In this paper, we investigate the usefulness of explicitly modelling similarities between languages in deep neural networks using language embeddings. To do so, we view NLP tasks for multiple Uralic languages as different aspects of the same problem and model them in one model using multilingual transfer in a multi-task learning model. Multilingual models frequently follow a hard parameter sharing regime, where all hidden layers of a neural network are shared between languages, with the language either being implicitly coded in the input string (Johnson et al., 2017)
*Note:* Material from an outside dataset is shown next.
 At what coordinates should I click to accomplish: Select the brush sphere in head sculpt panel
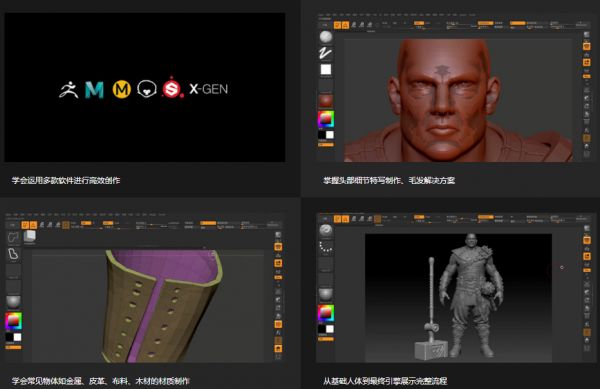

, given as a language ID in a one-hot encoding(Ammar et al., 2016), or as a language embedding (Östling and Tiedemann, 2017). In this paper, we both explore multilingual modelling of Uralic languages, and probe the language embeddings obtained from such modelling in order to gain novel insights about typological traits of Uralic languages. We aim to answer the following three research questions (RQs).
To what extent is model transfer between Uralic languages for PoS tagging mutually beneficial?
Are distributed language representations useful for model transfer between Uralic languages?
Can we observe any explicit typological properties encoded in these distributed language representations when considering Uralic languages?
2.1 Distributed language representations
There are several methods for obtaining distributed language representations by training a recurrent neural language model (Mikolov et al., 2010) simultaneously for different languages (Tsvetkov et al., 2016; Östling and Tiedemann, 2017)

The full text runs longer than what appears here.